That's another excellent question.
This program was founded in the very beginning as...half of our contractual requirements are written around sustainment of the airplane and that has never happened before in any acquisition program in the U.S. on the airplane side of the house. Sustainment is something we figured out later, after we built the airplane.
In this case, we have designed in reliability and maintainability features in this airplane that we've never had on airplanes before, because the maintainers wanted a bigger role and because everybody was complaining about the cost of operating these sophisticated airplanes. So we have the features built into the airplane. We actually have a contractual requirement that they be twice as reliable as the airplanes they're replacing and take half the time to fix. That calculates out to fewer maintenance man-hours, fewer personnel required, and all those kinds of things.

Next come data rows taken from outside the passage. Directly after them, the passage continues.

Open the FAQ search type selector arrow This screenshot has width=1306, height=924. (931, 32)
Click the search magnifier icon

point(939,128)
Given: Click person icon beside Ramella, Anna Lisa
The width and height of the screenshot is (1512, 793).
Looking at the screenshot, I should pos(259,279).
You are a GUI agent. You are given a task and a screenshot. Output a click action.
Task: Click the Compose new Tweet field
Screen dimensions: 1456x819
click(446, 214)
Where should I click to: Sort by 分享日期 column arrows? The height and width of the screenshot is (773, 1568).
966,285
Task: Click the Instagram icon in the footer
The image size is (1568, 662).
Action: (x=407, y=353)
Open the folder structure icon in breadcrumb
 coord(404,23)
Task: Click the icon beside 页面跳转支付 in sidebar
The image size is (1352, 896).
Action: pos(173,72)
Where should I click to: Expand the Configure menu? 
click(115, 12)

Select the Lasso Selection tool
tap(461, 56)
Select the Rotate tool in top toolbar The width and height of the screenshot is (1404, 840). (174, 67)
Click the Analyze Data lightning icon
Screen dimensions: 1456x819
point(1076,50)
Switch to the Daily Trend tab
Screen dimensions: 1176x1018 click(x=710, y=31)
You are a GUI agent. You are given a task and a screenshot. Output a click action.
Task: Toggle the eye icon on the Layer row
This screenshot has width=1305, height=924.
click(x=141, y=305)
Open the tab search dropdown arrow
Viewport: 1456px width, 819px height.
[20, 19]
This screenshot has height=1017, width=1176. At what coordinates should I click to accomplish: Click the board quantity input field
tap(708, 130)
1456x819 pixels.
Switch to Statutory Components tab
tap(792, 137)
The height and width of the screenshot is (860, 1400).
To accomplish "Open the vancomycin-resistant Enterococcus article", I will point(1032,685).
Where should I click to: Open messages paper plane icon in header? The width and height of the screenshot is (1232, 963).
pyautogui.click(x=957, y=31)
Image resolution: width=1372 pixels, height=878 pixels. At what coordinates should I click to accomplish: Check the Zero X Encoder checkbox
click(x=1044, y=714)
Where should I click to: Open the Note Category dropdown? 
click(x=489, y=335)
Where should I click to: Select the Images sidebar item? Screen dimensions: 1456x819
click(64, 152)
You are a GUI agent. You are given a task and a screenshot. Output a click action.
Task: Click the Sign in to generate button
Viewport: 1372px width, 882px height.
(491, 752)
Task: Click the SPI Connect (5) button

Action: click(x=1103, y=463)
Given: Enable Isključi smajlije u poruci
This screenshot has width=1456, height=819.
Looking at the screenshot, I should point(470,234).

We also calculate the cost of the F-35 annually with a large group of people that includes representatives from Canada. They come down to our facility in Fort Worth for a week or so and we lay out every potential cost you could ever possibly incur on the program, including what it's going to cost to upgrade your information computers 20 years from now. We rack all those costs up so that everybody has wide-open eyes: “this is what it's going to cost to maintain the airplane”. There is no legacy airplane today that can collect any of those costs. They don't track them. They don't collect them in those categories. So there's no direct comparison, but this is what it's going to take to fly and operate this airplane.
We also have very powerful economies of commonality and scale. We're going to be maintaining the airplane around the globe in nine nations. We're going to have common spare parts. If you operate in a coalition operation, the airplanes will be maintained by a common logistics stream.
There are many other features that will feed into the cost of ownership and operation in the future. We're highly confident that the airplane is going to turn out to be a reliable, maintainable, and reasonable airplane to operate in terms of the cost of ownership.
The analysis that's going on right now, way in advance of the airplane actually getting into operational service, uses legacy cost models. Legacy cost models, when you compare them to legacy airplanes, don't include many of the cost elements we're talking about.
If you asked our government, I think they would tell you that there is more known about what this airplane is going to cost to own and operate than has been known about any airplane at this point in its development--and it will unfold as it goes. A large part of that ultimate cost to Canada is what Canada wants to do in Canada in terms of training centres, overhaul systems, and all that kind of stuff.